THE PROBLEM
From the first line to the last, give the records again exactly.

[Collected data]

======

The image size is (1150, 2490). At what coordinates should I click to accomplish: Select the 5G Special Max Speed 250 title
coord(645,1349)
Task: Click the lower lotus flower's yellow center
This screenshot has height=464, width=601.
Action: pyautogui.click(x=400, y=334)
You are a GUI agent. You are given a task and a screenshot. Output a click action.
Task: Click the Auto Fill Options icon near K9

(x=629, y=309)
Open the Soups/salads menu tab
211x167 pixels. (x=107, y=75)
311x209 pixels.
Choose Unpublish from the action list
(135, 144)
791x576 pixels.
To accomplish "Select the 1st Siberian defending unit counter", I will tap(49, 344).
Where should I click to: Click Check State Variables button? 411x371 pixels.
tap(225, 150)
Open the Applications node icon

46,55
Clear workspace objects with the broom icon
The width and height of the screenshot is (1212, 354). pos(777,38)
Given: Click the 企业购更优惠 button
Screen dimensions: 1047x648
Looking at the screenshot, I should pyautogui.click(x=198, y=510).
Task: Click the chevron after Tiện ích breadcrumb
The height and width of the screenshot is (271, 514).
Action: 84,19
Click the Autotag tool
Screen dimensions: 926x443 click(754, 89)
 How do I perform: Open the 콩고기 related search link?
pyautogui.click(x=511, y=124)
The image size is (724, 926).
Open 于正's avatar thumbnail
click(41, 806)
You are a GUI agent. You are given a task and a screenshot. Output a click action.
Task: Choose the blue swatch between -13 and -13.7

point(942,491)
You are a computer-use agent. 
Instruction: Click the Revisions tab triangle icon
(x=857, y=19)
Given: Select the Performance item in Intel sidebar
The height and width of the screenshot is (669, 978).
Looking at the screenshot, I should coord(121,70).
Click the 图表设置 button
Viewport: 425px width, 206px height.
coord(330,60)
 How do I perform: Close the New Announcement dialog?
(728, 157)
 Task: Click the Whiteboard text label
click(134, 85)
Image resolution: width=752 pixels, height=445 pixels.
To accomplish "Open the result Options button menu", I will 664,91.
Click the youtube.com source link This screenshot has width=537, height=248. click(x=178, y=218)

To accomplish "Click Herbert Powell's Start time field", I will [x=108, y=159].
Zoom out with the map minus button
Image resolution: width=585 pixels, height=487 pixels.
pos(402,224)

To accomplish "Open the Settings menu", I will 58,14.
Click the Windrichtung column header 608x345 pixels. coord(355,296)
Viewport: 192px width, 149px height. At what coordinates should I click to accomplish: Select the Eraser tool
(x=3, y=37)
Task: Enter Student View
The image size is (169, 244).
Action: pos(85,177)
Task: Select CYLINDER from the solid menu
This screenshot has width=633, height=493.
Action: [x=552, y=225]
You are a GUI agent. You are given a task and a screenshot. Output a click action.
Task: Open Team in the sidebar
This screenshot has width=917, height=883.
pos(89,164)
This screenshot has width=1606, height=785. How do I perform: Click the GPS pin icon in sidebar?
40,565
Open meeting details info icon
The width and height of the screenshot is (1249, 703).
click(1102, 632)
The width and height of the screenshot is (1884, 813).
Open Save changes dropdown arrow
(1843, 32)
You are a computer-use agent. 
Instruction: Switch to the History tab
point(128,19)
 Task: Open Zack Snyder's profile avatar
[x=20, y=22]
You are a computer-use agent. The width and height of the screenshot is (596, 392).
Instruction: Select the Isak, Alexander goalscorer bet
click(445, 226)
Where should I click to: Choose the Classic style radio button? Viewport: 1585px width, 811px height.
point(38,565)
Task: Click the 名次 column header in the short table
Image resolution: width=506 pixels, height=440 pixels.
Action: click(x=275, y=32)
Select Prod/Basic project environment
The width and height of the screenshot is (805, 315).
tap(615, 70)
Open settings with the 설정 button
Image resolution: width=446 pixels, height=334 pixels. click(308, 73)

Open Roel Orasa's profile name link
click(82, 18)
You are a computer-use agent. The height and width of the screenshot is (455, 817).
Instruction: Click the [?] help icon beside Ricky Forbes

======

OUTPUT BELOW
The image size is (1150, 2490). At what coordinates should I click to accomplish: Select the 5G Special Max Speed 250 title
coord(645,1349)
Task: Click the lower lotus flower's yellow center
This screenshot has height=464, width=601.
Action: pyautogui.click(x=400, y=334)
You are a GUI agent. You are given a task and a screenshot. Output a click action.
Task: Click the Auto Fill Options icon near K9

(x=629, y=309)
Open the Soups/salads menu tab
211x167 pixels. (x=107, y=75)
311x209 pixels.
Choose Unpublish from the action list
(135, 144)
791x576 pixels.
To accomplish "Select the 1st Siberian defending unit counter", I will tap(49, 344).
Where should I click to: Click Check State Variables button? 411x371 pixels.
tap(225, 150)
Open the Applications node icon

46,55
Clear workspace objects with the broom icon
The width and height of the screenshot is (1212, 354). pos(777,38)
Given: Click the 企业购更优惠 button
Screen dimensions: 1047x648
Looking at the screenshot, I should pyautogui.click(x=198, y=510).
Task: Click the chevron after Tiện ích breadcrumb
The height and width of the screenshot is (271, 514).
Action: 84,19
Click the Autotag tool
Screen dimensions: 926x443 click(754, 89)
 How do I perform: Open the 콩고기 related search link?
pyautogui.click(x=511, y=124)
The image size is (724, 926).
Open 于正's avatar thumbnail
click(41, 806)
You are a GUI agent. You are given a task and a screenshot. Output a click action.
Task: Choose the blue swatch between -13 and -13.7

point(942,491)
You are a computer-use agent. 
Instruction: Click the Revisions tab triangle icon
(x=857, y=19)
Given: Select the Performance item in Intel sidebar
The height and width of the screenshot is (669, 978).
Looking at the screenshot, I should coord(121,70).
Click the 图表设置 button
Viewport: 425px width, 206px height.
coord(330,60)
 How do I perform: Close the New Announcement dialog?
(728, 157)
 Task: Click the Whiteboard text label
click(134, 85)
Image resolution: width=752 pixels, height=445 pixels.
To accomplish "Open the result Options button menu", I will 664,91.
Click the youtube.com source link This screenshot has width=537, height=248. click(x=178, y=218)

To accomplish "Click Herbert Powell's Start time field", I will [x=108, y=159].
Zoom out with the map minus button
Image resolution: width=585 pixels, height=487 pixels.
pos(402,224)

To accomplish "Open the Settings menu", I will 58,14.
Click the Windrichtung column header 608x345 pixels. coord(355,296)
Viewport: 192px width, 149px height. At what coordinates should I click to accomplish: Select the Eraser tool
(x=3, y=37)
Task: Enter Student View
The image size is (169, 244).
Action: pos(85,177)
Task: Select CYLINDER from the solid menu
This screenshot has width=633, height=493.
Action: [x=552, y=225]
You are a GUI agent. You are given a task and a screenshot. Output a click action.
Task: Open Team in the sidebar
This screenshot has width=917, height=883.
pos(89,164)
This screenshot has width=1606, height=785. How do I perform: Click the GPS pin icon in sidebar?
40,565
Open meeting details info icon
The width and height of the screenshot is (1249, 703).
click(1102, 632)
The width and height of the screenshot is (1884, 813).
Open Save changes dropdown arrow
(1843, 32)
You are a computer-use agent. 
Instruction: Switch to the History tab
point(128,19)
 Task: Open Zack Snyder's profile avatar
[x=20, y=22]
You are a computer-use agent. The width and height of the screenshot is (596, 392).
Instruction: Select the Isak, Alexander goalscorer bet
click(445, 226)
Where should I click to: Choose the Classic style radio button? Viewport: 1585px width, 811px height.
point(38,565)
Task: Click the 名次 column header in the short table
Image resolution: width=506 pixels, height=440 pixels.
Action: click(x=275, y=32)
Select Prod/Basic project environment
The width and height of the screenshot is (805, 315).
tap(615, 70)
Open settings with the 설정 button
Image resolution: width=446 pixels, height=334 pixels. click(308, 73)

Open Roel Orasa's profile name link
click(82, 18)
You are a computer-use agent. The height and width of the screenshot is (455, 817).
Instruction: Click the [?] help icon beside Ricky Forbes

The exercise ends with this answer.